Other print modes, such as printing only up to a certain number of differences or printing only if the number of differences is greater than some number will be implemented by notifying the Worker tasks of the printing policy associated with the dataset. The Worker tasks will then print accordingly.

Protocol between the Manager and Workers

Manager computes set of datasets to diff. If this set has more than one item, the Manager sends an MPI_TAG_PARALLEL message to all the Workers. The payload of this message contains the filenames that are going to be diff’ed. If the set contains only one item, the Manager sends a MPI_TAG_SINGLE message to all the Workers.

The Workers initially lie in wait for either the MPI_TAG_PARALLEL or MPI_TAG_SINGLE message.

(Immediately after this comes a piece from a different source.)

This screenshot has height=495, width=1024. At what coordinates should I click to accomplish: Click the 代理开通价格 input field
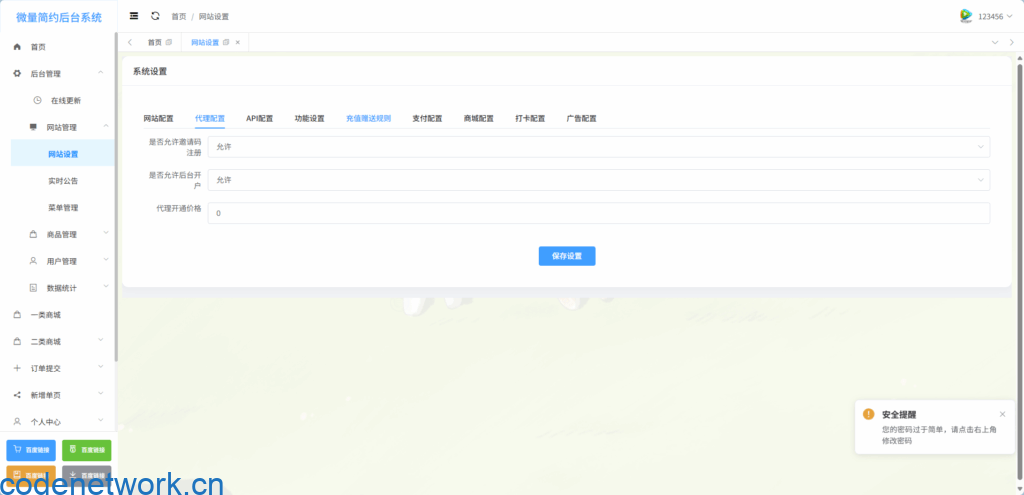(x=598, y=213)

Upon receipt of MPI_TAG_PARALLEL the Workers open the two filenames provided and proceed to wait for an MPI_TAG_ARGS message. Upon receipt of a MPI_TAG_SINGLE, the Worker tasks gracefully exits.

If there are datasets to diff, at this point all the Workers are blocked waiting to receive an MPI_TAG_ARGS message which will contain the names of the datasets to diff and the options for the diff. The Manager maintains a list of the status of all the Workers (which are all initially free) and proceeds to distribute datasets for diffing to them. Once a Worker task receives an MPI_TAG_ARGS, it proceeds to diff the two datasets. Then, it sends either an MPI_TAG_DONE or an MPI_TAG_TOK_REQUEST message back to the Manager.

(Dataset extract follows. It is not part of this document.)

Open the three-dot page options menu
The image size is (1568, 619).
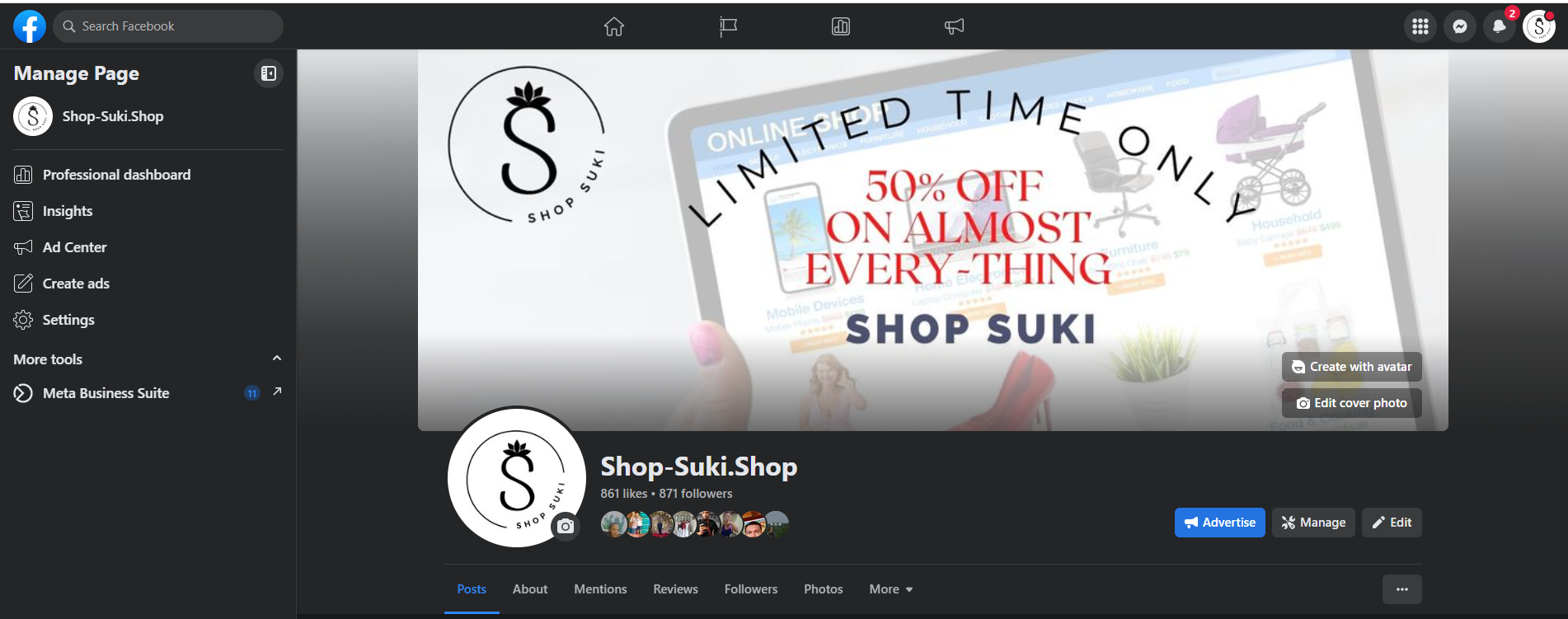tap(1402, 589)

If there are busy tasks, the Manager periodically checks for responses from them. If all the tasks are busy, the Manager blocks waiting for a response.

The response can be either MPI_TAG_DONE, signifying that the Worker task has finished diffing the dataset and is ready to receive another MPI_TAG_ARGS message, or PI_TAG_TOK_REQUEST. The payload of MPI_TAG_DONE is the number of differences found in the dataset. Upon receipt of an MPI_TAG_DONE, the Manager marks that task as free and will eventually, if there is more work available, give that task another pair of datasets to diff. Upon receipt of an MPI_TAG_TOK_REQUEST, the Manager checks to see if he has the token. If so, then the Manager sends this token to the task that requested it in a MPI_TAG_PRINT_TOK message and marks himself as not in possession of the print token. The Manager will proceed to periodically check for an MPI_TAG_TOK_RETURN, which signifies that the Worker task has finished printing and is ready for an MPI_TAG_ARGS message. The payload of the MPI_TAG_TOK_RETURN message is the number of differences found in the dataset. If the Manager receives an MPI_TAG_TOK_REQUEST but does not currently have the token, it will wait for an MPI_TAG_TOK_RETURN before sending the Worker task an MPI_TAG_PRINT_TOK.

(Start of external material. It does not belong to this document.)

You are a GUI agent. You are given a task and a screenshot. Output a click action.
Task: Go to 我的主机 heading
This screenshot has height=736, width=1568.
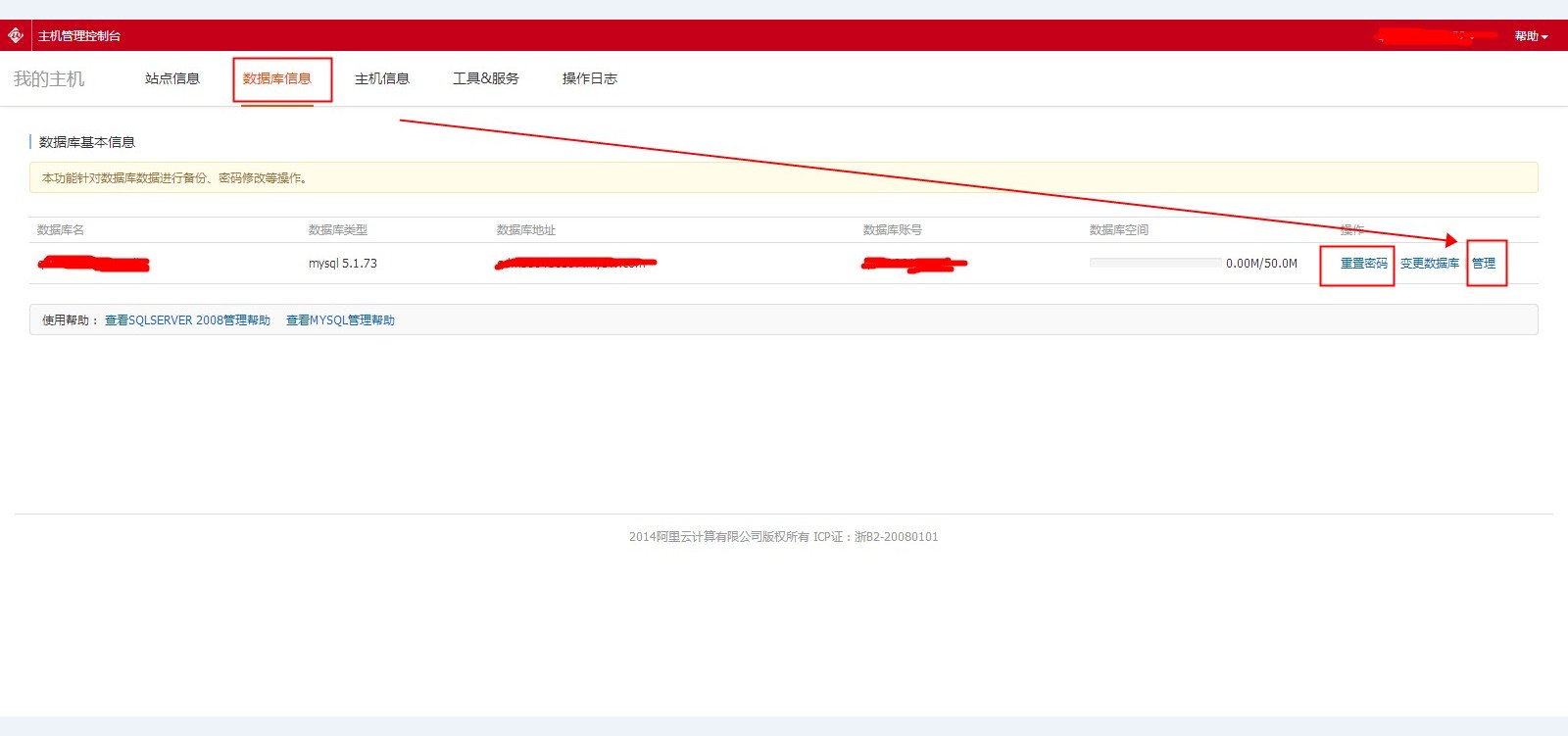[x=49, y=79]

Upon completion of all the diffs of the datasets, the Manager will send an MPI_TAG_END to all of the Worker tasks. This will tell the Worker tasks to gracefully exit. The Manager then exits himself.

PH5DIFF Protocol Definitions

MPI tags are used to implement the protocol. The tag definitions follow:

MPI_TAG_ARGS
Sent by the Manager to the Worker tasks. It contains the dataset and options for the diff call that they need to make.

MPI_TAG_PRINT_TOK
Send by the Manager to a Worker task. This tells the task that they have the print token and can proceed to print their output.

MPI_TAG_TOK_REQUEST
Sent by the Worker to the Manager. This is a request for a print token.

MPI_TAG_DONE
Sent by the Worker to the Manager. This informs the Manager that the Worker has finished diffing the dataset AND doesn't need to print anything and is ready to receive another piece of work.

MPI_TAG_TOK_RETURN
Send by the Worker to the Manager. This informs the Manager that the Worker has finished printing their output and is returning the print token. It signifies that they are ready to receive another piece of work.

MPI_TAG_END
Send by the Manager to tell the Workers that all the datasets have been diff'ed and that the Workers can exit.

MPI_TAG_PARALLEL
Sent by the Manager to tell the Workers that a parallel diff is about to start. This tag also carries a payload which provides the Workers with the filenames that need to be diff’ed so that the Workers can open them.

MPI_TAG_SINGLE
Sent by the Manager to tell the Workers that their services will not be required for this diff and they can all exit.

[1] Design specification of the Parallel HDF5 Diff Tool.